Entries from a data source
---------------
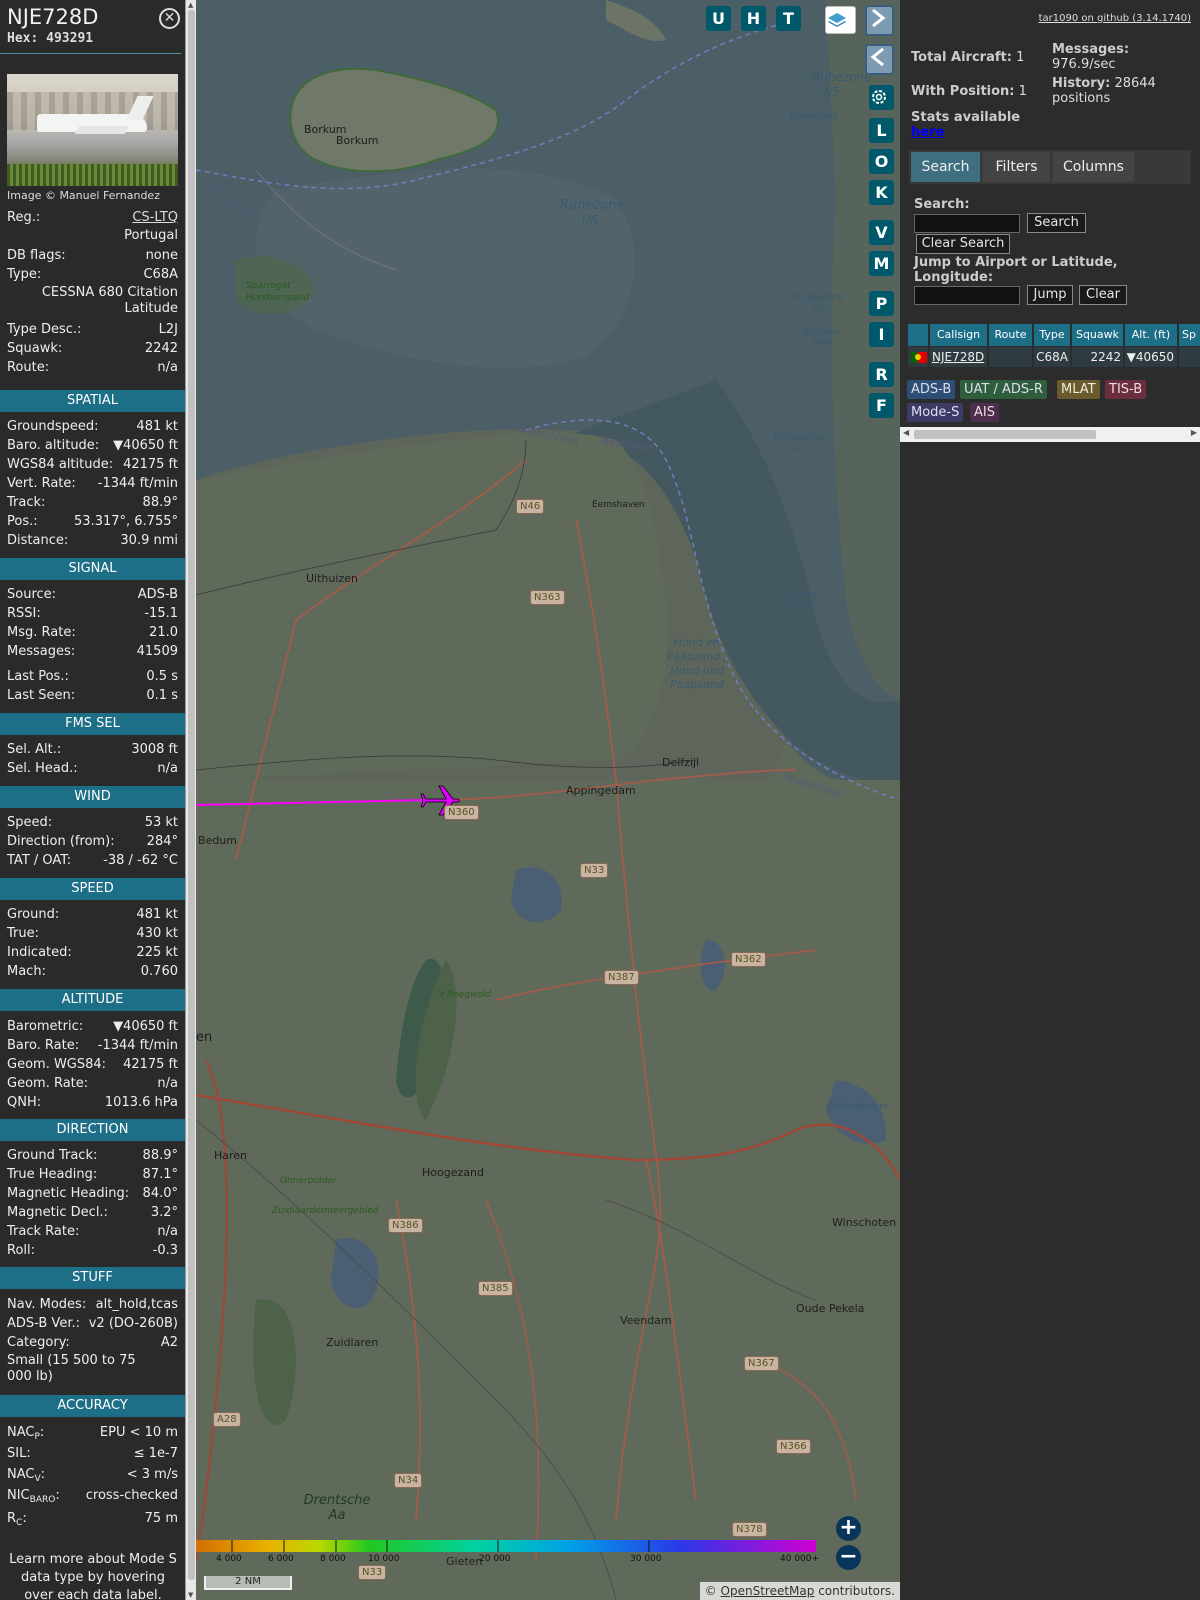  I want to click on search-input, so click(967, 224).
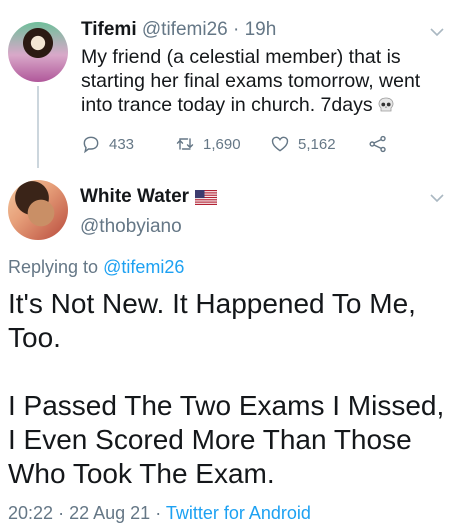 The height and width of the screenshot is (531, 466). I want to click on skull-icon, so click(386, 104).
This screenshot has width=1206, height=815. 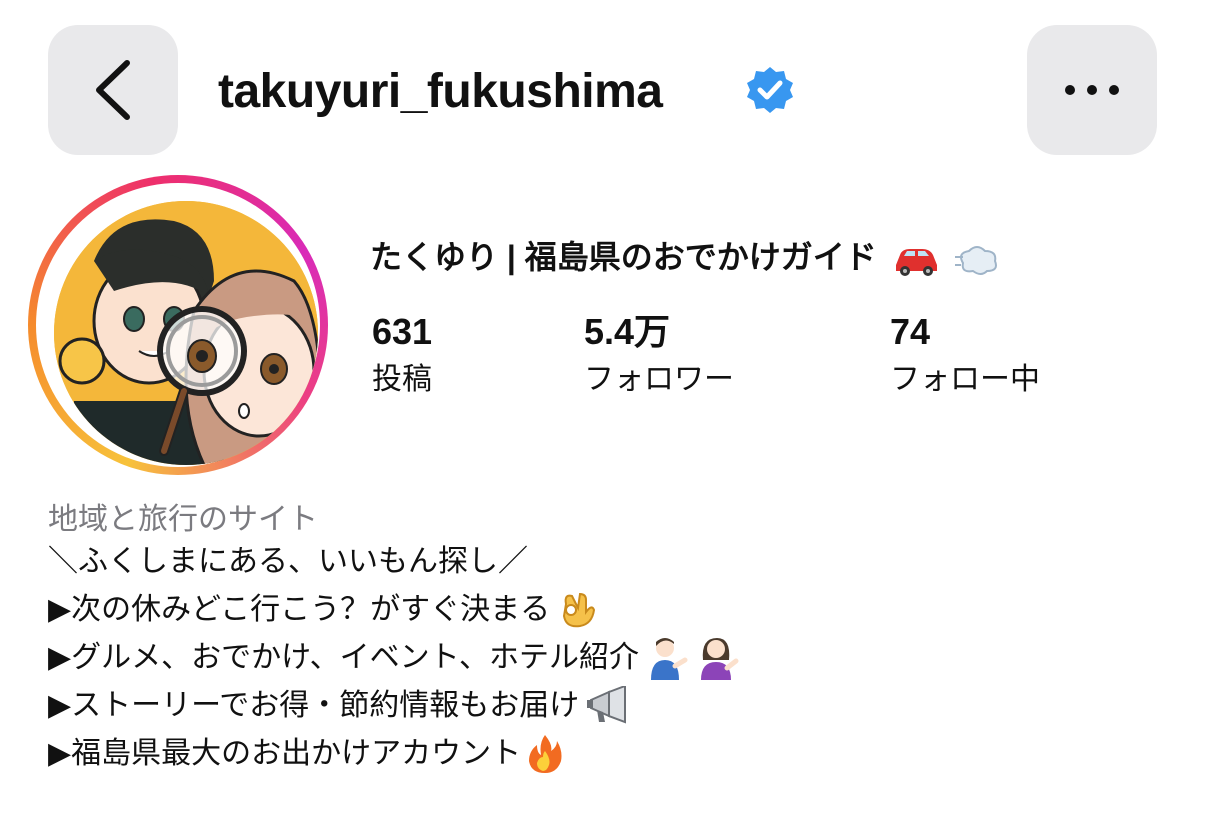 I want to click on profile-category: 地域と旅行のサイト, so click(x=183, y=520).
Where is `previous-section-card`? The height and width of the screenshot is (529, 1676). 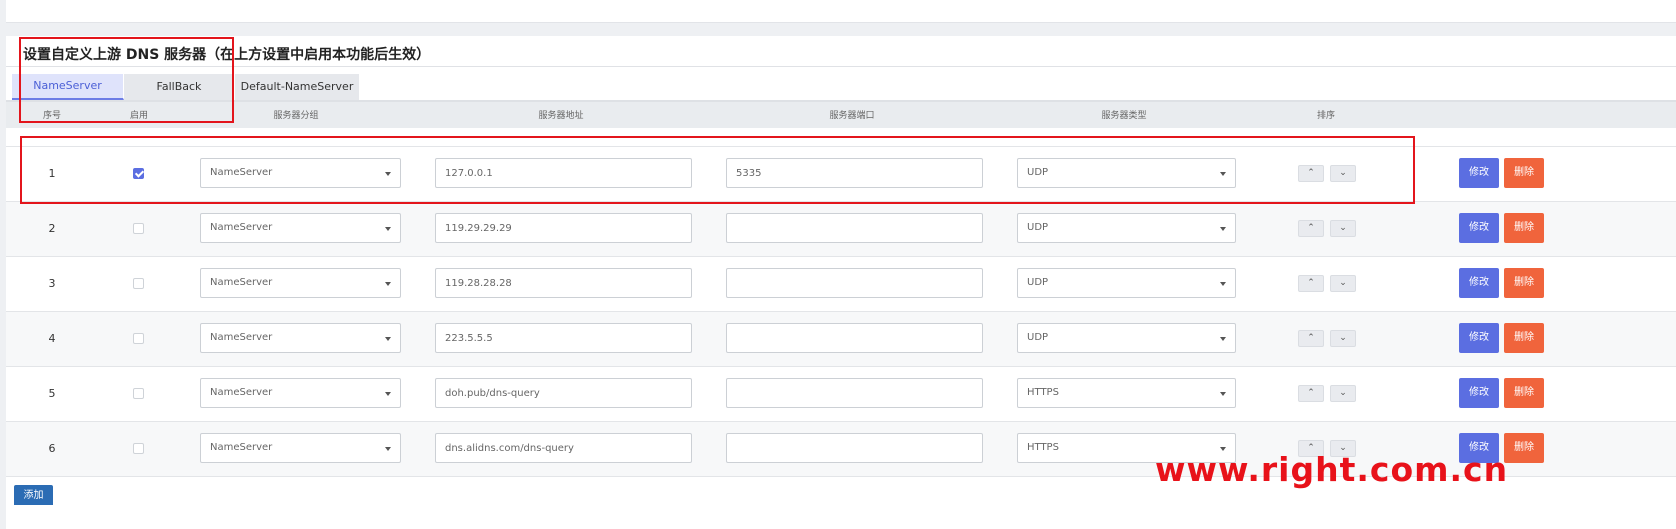
previous-section-card is located at coordinates (841, 12).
---------------
— AIM OF THE TASK —
Copy out the entries verbatim, starting with the line containing "is (529, 1676)." and continuing through the end of the entries. Leave the pictures out of your answer.

— EXERCISE SOLUTION —
Where is `previous-section-card`? The height and width of the screenshot is (529, 1676). 
previous-section-card is located at coordinates (841, 12).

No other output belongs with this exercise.